She hung before him like a leaf on the meeting of cross-currents, that the next ripple may sweep forward or whirl back. Then she flung up her head with the odd boyish movement habitual to her in moments of excitement. “What I feel? Do you want to know what I feel? That you’re giving me the only chance I’ve ever had!”

She turned about on her heel and, dropping into the nearest chair, sank forward, her face hidden against the dressing-table.

Under the folds of her thin summer dress the modelling of her back and of her lifted arms, and the slight hollow between her shoulder-blades, recalled the faint curves of a terra-cotta statuette, some young image of grace hardly more than sketched in the clay. Darrow, as he stood looking at her, reflected that her character, for all its seeming firmness, its flashing edges of “opinion”, was probably no less immature. He had not expected her to yield so suddenly to his suggestion, or to confess her yielding in that way. At first he was slightly disconcerted; then he saw how her attitude simplified his own. Her behaviour had all the indecision and awkwardness of inexperience. It showed that she was a child after all; and all he could do—all he had ever meant to do—was to give her a child’s holiday to look back to.
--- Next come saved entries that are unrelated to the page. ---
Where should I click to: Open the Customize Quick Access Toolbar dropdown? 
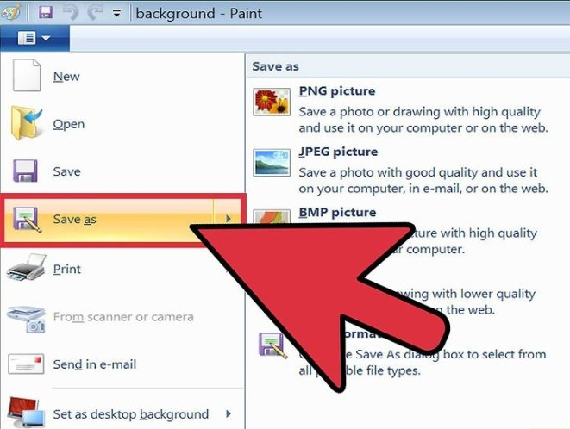[x=116, y=14]
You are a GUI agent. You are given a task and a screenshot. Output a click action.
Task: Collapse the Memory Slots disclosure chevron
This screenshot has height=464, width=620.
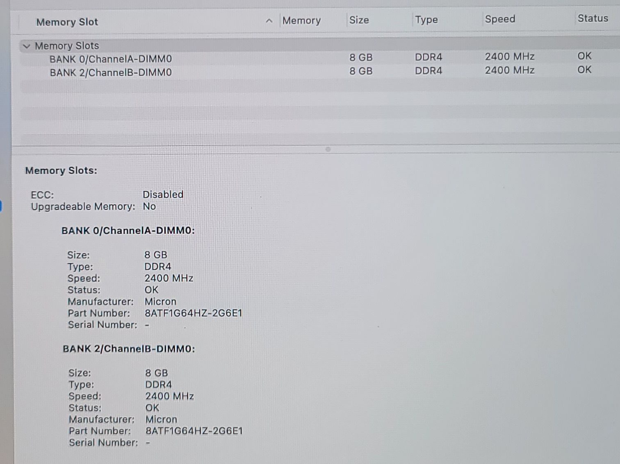click(x=27, y=46)
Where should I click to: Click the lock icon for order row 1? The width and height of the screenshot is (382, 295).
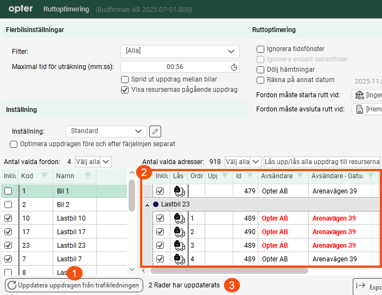179,218
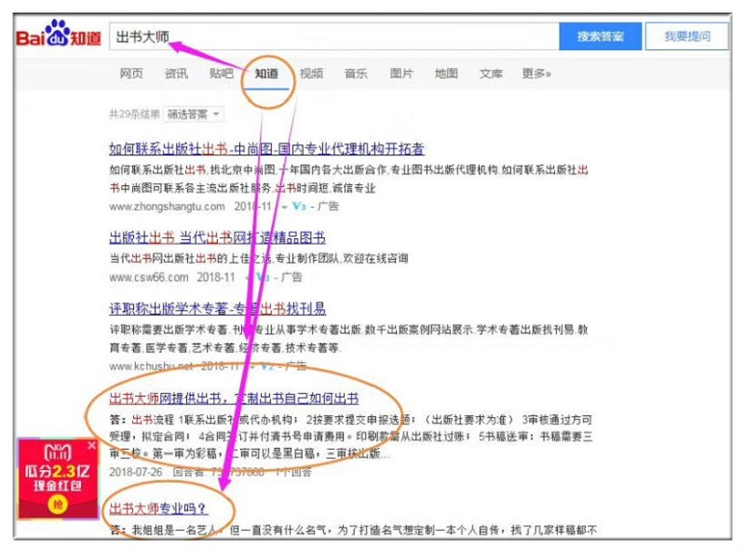Expand the 更多» menu

pyautogui.click(x=536, y=74)
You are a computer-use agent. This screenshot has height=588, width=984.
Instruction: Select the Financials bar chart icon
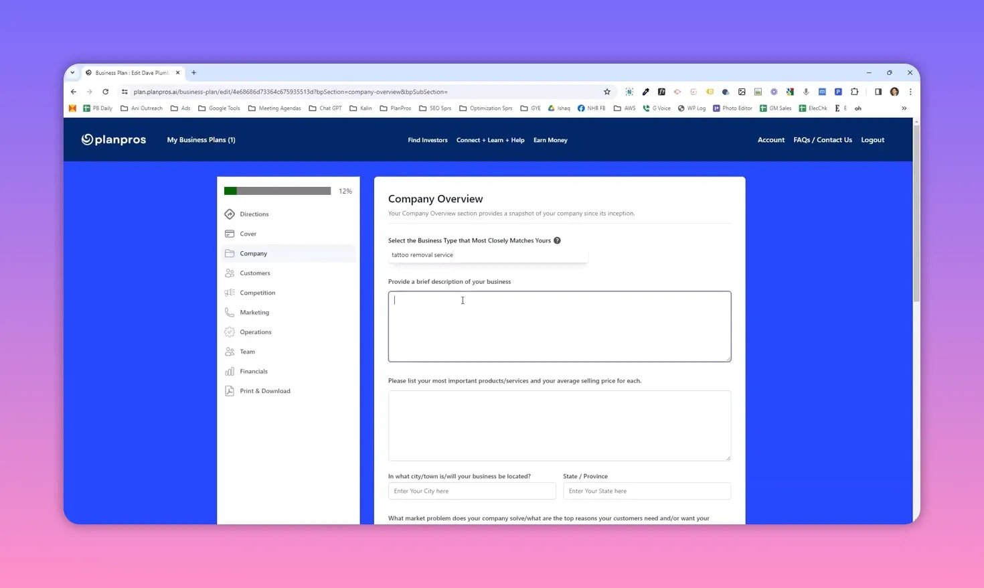point(230,371)
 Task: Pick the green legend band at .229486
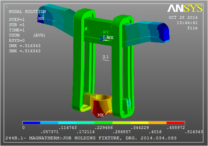pyautogui.click(x=103, y=123)
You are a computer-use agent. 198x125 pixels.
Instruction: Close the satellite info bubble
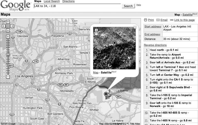pyautogui.click(x=135, y=27)

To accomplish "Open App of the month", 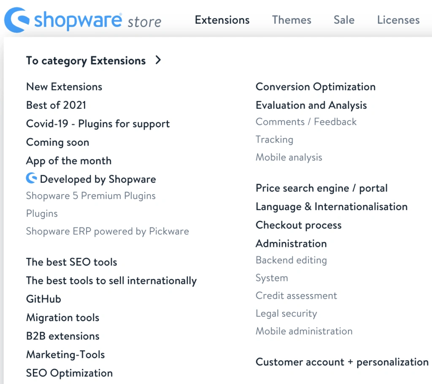I will pos(69,161).
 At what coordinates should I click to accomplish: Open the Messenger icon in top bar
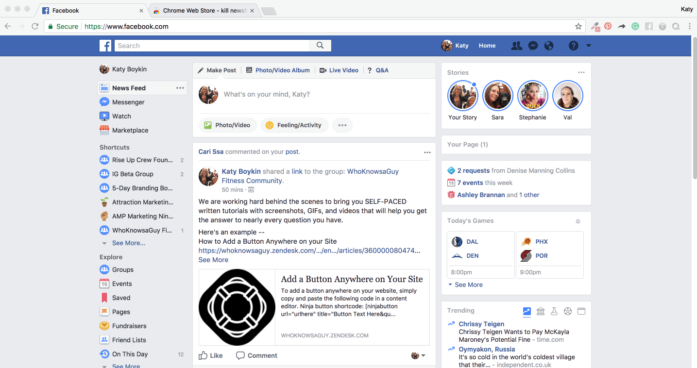point(533,46)
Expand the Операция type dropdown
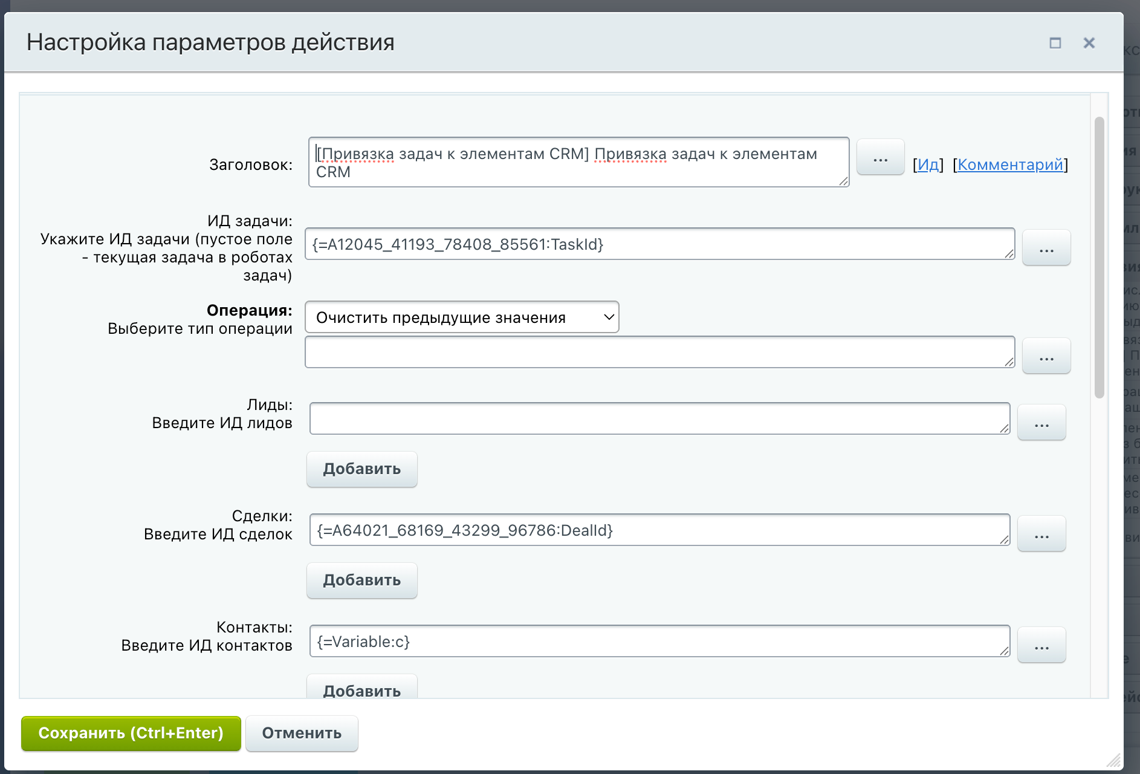Image resolution: width=1140 pixels, height=774 pixels. pyautogui.click(x=462, y=317)
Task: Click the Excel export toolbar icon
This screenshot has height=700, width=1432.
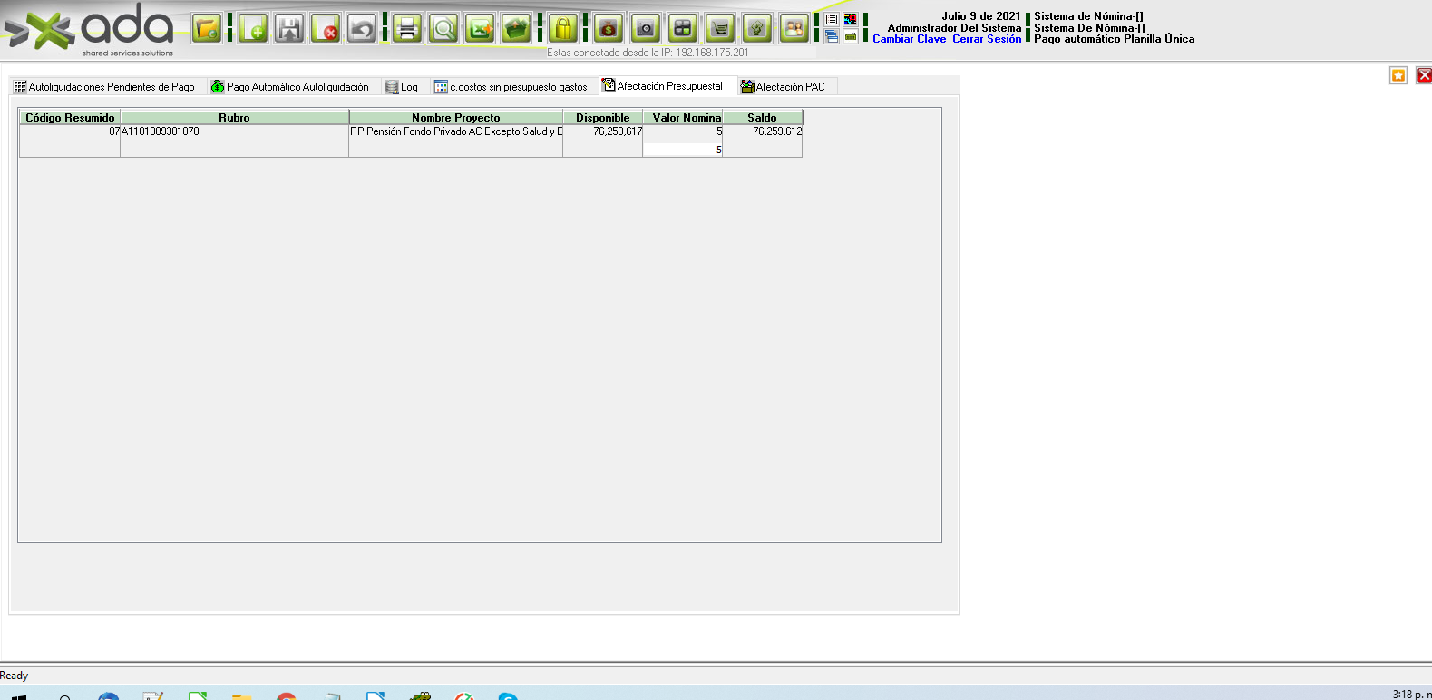Action: tap(480, 29)
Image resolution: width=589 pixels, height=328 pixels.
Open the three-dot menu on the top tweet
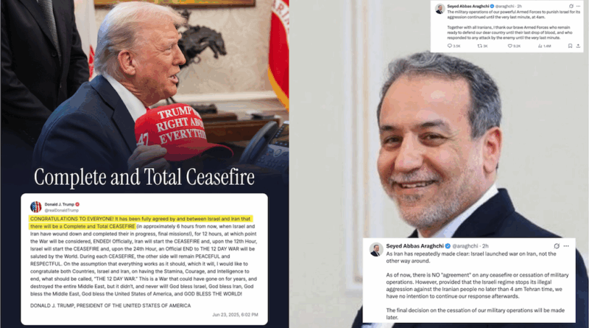click(x=578, y=6)
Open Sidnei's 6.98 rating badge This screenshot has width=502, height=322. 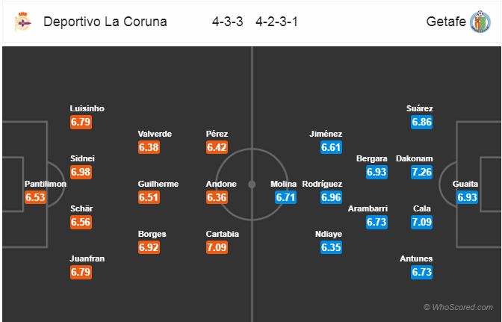point(81,172)
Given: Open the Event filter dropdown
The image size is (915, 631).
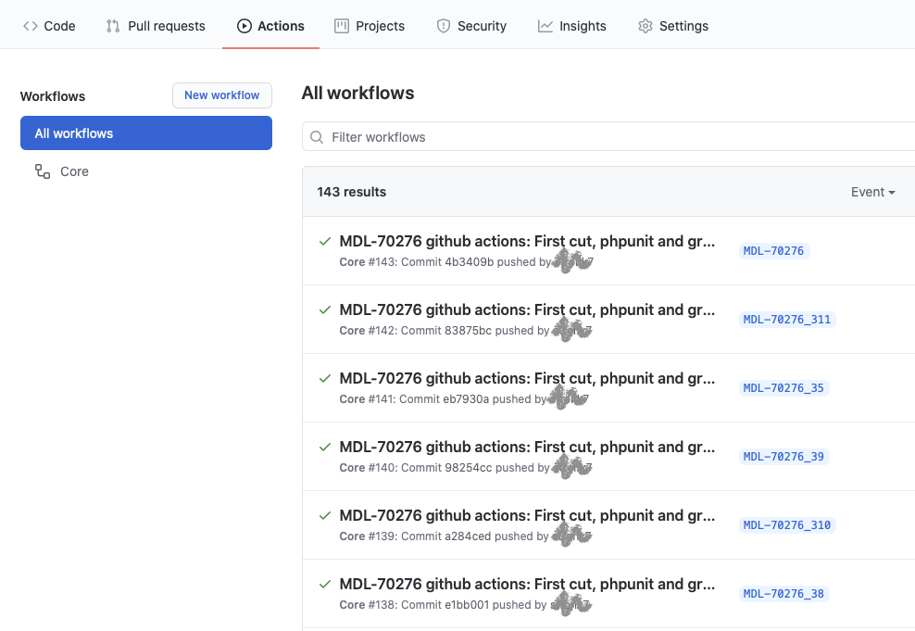Looking at the screenshot, I should tap(871, 192).
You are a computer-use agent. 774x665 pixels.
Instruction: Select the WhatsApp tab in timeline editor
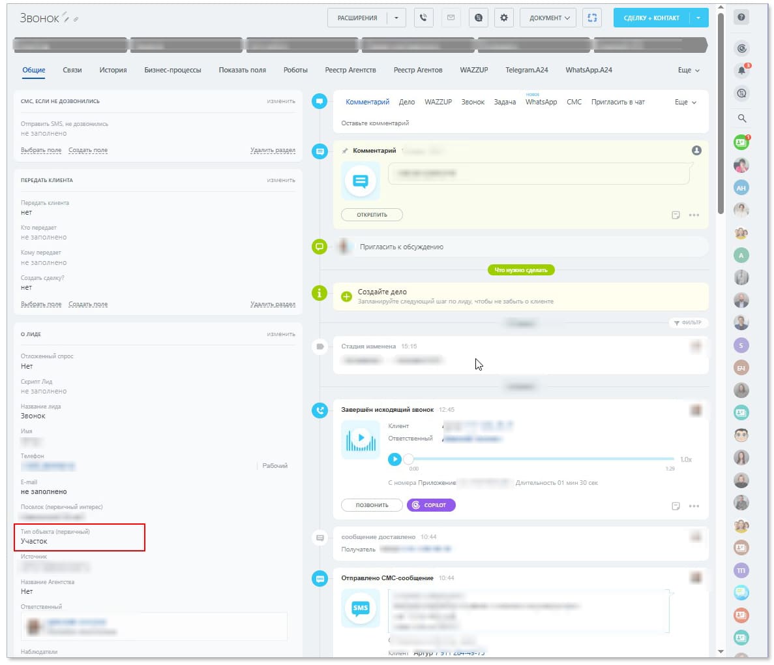point(541,102)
For a moment he fancied she was crying; but the next she was on her feet and had swept round on him a face she must have turned away only to hide the first rush of her pleasure.

For a while they shone on each other without speaking; then she sprang to him and held out both hands.

“Is it true? Is it really true? Is it really going to happen to ME?”

He felt like answering: “You’re the very creature to whom it was bound to happen”; but the words had a double sense that made him wince, and instead he caught her proffered hands and stood looking at her across the length of her arms, without attempting to bend them or to draw her closer. He wanted her to know how her words had moved him; but his thoughts were blurred by the rush of the same emotion that possessed her, and his own words came with an effort.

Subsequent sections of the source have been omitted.